Objective: To identify genetic changes in mitochondrial DNA (mtDNA) and genotypes of GSTM1 and GSTT1 genes in patients with progressive chronic external ophthalmology (OECP). A total of 27 family volunteers consisting of five OECP patients participated in the study. Alterations in mtDNA were investigated by gene sequencing methodology and genotypes for GSTs by multiplex-PCR. A total of nine mutations have been demonstrated, and none have been described in the current literature.
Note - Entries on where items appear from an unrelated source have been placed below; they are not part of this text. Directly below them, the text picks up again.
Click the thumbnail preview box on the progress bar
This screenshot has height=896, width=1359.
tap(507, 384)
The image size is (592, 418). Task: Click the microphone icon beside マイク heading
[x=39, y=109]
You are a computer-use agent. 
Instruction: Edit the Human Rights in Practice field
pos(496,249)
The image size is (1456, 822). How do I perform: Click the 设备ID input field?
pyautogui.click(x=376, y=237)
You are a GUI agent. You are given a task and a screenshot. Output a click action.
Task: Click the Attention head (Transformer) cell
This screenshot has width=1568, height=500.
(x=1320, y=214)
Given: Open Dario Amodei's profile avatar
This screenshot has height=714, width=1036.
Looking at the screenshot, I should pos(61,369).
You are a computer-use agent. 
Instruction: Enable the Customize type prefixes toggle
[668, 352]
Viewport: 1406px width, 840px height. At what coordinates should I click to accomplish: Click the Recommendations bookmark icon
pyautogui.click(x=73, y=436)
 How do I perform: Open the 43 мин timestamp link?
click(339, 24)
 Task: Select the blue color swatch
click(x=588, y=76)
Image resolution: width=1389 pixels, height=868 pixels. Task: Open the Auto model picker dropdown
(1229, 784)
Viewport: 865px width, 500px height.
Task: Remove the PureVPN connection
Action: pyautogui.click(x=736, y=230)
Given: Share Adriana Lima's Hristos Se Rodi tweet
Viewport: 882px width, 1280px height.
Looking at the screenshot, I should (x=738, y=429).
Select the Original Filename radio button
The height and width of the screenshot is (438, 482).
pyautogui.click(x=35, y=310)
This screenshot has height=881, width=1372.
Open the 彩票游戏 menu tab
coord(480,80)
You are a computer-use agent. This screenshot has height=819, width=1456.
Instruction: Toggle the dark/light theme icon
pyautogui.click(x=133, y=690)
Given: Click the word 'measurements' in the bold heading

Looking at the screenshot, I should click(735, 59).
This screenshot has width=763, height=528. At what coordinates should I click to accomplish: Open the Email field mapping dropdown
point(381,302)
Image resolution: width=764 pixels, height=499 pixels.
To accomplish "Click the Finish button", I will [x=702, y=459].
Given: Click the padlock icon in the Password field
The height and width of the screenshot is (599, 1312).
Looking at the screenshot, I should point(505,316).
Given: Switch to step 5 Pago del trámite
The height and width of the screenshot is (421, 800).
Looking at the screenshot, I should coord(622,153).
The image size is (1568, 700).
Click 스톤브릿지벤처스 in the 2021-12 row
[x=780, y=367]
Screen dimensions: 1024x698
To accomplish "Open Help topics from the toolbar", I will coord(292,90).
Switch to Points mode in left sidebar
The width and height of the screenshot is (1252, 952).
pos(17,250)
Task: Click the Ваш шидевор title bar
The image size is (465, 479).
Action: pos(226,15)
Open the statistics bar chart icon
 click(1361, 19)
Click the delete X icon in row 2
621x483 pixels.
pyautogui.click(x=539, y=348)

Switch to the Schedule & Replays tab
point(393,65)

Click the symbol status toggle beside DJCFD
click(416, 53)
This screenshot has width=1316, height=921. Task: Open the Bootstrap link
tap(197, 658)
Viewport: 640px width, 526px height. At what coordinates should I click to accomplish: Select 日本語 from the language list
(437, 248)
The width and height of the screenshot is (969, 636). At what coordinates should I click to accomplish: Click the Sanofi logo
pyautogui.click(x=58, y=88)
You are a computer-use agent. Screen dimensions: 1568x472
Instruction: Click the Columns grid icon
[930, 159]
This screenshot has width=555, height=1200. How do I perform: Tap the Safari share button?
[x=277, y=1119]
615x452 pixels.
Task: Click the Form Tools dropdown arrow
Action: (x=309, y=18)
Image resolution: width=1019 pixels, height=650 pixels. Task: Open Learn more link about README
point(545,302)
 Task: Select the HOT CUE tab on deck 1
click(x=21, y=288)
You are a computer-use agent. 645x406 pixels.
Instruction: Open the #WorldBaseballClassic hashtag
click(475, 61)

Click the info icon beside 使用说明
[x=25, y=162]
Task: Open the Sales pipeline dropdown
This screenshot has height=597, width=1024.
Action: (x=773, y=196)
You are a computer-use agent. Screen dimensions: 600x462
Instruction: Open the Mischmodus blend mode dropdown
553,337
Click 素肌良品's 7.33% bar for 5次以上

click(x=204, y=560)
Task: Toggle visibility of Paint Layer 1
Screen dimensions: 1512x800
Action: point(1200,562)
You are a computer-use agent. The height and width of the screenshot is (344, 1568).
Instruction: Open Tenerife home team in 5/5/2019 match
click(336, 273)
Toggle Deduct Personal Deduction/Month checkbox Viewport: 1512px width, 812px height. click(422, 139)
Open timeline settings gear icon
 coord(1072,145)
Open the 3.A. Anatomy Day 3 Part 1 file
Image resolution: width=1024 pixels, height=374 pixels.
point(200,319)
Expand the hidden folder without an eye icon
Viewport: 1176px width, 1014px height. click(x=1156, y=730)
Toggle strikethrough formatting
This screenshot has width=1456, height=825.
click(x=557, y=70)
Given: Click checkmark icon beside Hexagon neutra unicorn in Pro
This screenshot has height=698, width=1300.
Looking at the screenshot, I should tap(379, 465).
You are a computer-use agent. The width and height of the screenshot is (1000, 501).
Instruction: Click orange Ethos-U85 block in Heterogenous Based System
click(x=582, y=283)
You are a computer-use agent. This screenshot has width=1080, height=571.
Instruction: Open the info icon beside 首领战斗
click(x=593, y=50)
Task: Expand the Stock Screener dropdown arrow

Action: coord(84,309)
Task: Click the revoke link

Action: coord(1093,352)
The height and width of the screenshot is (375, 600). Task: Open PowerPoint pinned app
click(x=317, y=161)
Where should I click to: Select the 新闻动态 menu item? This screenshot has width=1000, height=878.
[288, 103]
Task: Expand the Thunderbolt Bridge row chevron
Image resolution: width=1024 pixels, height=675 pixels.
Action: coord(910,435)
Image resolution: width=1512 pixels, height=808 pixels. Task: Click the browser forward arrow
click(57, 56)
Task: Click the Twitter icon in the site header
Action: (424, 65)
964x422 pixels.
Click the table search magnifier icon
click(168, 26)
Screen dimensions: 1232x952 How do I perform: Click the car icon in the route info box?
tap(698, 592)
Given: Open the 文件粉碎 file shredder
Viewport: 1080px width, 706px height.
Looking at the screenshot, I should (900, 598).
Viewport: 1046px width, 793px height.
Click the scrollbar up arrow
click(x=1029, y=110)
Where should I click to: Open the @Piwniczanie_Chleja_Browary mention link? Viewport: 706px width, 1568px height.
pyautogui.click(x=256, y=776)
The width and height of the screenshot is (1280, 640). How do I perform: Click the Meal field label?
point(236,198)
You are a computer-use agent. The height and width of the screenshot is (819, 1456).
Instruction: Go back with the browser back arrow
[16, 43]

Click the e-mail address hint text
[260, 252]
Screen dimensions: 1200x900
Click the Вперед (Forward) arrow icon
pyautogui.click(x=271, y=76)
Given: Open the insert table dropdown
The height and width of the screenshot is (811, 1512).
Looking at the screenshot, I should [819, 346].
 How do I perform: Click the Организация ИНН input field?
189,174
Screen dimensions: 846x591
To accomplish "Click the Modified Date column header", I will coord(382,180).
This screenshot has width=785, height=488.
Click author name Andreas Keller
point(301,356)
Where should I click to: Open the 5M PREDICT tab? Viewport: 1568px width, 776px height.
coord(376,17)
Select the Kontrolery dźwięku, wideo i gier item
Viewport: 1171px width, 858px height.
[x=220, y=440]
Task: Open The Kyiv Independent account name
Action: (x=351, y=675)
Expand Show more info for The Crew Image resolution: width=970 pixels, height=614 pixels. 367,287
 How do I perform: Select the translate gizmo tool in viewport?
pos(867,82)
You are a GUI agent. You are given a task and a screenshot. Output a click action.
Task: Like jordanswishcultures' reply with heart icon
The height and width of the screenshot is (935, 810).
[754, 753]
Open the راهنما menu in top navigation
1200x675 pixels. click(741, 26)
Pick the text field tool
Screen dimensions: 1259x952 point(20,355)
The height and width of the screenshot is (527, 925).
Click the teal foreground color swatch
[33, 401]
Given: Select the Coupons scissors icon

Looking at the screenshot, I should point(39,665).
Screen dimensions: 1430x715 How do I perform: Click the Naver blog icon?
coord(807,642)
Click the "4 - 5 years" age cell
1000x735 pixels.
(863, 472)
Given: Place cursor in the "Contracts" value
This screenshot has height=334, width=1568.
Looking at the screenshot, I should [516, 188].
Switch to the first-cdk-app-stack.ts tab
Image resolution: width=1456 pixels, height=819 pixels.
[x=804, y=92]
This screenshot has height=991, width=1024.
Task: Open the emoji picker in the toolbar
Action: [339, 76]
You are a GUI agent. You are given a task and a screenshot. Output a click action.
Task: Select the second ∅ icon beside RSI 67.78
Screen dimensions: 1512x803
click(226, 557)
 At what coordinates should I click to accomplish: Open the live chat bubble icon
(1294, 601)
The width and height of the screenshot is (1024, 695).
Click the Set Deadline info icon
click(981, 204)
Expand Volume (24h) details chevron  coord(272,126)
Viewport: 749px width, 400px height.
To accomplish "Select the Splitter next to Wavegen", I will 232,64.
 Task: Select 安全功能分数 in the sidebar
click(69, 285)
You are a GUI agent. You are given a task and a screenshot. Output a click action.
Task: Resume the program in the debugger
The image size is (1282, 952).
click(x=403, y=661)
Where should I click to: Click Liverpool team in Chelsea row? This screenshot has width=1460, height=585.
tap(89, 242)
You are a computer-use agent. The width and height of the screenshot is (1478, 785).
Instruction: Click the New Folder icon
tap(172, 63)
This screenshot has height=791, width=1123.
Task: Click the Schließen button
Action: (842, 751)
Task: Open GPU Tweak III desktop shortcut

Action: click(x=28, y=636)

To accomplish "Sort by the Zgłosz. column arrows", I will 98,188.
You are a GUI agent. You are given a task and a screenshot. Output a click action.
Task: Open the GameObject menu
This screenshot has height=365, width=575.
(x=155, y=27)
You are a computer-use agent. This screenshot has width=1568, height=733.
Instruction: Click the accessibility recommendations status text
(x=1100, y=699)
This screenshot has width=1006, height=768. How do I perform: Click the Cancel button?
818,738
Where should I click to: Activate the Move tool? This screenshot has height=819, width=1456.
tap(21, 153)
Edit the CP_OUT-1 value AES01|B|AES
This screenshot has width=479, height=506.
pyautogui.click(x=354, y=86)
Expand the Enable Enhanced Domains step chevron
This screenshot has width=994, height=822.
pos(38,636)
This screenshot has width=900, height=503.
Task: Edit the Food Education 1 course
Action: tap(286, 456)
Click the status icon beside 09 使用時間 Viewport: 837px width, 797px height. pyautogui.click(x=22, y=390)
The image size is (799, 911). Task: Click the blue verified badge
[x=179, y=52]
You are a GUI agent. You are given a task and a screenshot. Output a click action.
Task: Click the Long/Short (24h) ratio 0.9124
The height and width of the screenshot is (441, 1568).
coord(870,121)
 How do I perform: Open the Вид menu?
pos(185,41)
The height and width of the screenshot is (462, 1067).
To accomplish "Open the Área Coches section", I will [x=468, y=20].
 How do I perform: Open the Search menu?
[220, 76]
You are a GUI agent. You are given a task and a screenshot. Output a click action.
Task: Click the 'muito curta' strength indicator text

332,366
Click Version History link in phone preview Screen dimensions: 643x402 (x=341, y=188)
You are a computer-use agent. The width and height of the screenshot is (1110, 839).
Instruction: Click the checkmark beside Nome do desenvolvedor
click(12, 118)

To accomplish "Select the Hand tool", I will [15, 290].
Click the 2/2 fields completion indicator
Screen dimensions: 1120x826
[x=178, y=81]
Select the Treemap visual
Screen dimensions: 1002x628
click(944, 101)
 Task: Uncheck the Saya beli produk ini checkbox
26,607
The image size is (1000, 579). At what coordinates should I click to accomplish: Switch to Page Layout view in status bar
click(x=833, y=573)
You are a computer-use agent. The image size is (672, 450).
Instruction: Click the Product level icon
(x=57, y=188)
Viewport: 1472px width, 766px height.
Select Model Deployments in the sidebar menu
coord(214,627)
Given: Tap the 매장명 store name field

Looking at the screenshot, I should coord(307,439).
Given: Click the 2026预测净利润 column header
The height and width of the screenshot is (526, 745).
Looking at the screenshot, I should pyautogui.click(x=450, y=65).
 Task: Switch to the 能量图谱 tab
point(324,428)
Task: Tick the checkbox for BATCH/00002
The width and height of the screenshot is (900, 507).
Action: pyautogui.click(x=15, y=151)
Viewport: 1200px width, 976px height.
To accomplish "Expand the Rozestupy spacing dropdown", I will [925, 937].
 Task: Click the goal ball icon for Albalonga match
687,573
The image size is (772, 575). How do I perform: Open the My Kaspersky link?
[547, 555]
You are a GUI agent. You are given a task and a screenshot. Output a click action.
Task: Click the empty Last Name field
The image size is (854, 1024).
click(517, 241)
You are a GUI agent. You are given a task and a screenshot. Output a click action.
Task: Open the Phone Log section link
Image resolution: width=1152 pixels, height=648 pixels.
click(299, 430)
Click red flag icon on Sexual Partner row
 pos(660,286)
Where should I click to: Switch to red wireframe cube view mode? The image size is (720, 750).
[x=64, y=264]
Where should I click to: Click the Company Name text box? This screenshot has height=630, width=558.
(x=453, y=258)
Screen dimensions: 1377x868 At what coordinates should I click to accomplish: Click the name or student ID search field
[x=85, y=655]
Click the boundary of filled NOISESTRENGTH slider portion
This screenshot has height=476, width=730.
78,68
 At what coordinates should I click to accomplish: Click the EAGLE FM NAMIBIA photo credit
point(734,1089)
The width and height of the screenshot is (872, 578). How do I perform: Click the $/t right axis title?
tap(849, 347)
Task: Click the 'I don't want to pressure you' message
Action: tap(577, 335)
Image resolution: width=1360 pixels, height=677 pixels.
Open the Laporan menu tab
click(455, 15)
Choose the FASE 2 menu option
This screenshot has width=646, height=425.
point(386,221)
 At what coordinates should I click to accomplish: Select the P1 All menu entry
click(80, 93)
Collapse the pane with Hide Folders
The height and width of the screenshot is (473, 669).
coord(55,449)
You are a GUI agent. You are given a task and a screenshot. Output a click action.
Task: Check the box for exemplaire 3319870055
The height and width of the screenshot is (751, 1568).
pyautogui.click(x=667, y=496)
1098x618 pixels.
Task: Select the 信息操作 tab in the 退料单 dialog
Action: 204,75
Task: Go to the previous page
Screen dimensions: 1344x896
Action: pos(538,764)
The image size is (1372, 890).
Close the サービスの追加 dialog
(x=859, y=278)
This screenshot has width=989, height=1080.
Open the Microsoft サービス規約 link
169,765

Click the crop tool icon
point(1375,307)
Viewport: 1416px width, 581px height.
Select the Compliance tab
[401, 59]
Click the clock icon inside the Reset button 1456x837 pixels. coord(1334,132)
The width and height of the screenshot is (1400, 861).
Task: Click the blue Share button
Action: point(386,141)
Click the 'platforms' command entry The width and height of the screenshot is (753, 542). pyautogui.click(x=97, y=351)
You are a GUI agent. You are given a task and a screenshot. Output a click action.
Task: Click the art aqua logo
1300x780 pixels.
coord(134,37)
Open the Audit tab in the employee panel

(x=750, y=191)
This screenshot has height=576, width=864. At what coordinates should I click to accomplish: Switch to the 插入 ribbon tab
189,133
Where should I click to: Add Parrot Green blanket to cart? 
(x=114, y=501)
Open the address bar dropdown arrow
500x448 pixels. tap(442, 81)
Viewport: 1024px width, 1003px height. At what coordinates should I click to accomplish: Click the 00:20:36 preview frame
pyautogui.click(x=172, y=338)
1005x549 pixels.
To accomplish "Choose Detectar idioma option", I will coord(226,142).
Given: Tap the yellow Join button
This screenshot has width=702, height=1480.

We understand that further studies may relate them to OECP disease. GSTM1 null genotype was found in 16 individuals (53.3%), 14 family members and two patients. GSTT1 null genotype was found in only one individual. The OECP patient with normal GSTM1 has a less severe clinic than those with null GSTM1. We believe that the presence of null GSTM1 directly influences the ability of isoenzymes to reduce oxidative stress in these patients, being a risk factor for the severity and symptoms and early onset of the disease. All mutations found were in heterozygosis, which was expected due to the heteroplasmy normally present in these individuals. Based on our results, we concluded that the present study and mainly the large sample (30 family members) contributed to confirm new OECP-related mutations and especially early establishment of genetic factors that could improve the monitoring and treatment of patients with Myopathy. mitochondrial disease, besides contributing to the establishment of specific subphenotypes of this disease. It is noteworthy that this was the first study in the literature that discusses the probable correlation of GST genotypes with clinical severity in patients diagnosed with mitochondrial OECP disease

Keywords: Mitochondrial Disease, Myopathy, Ophthalmoplegia, Genotype, Phenotype, Polymorphism.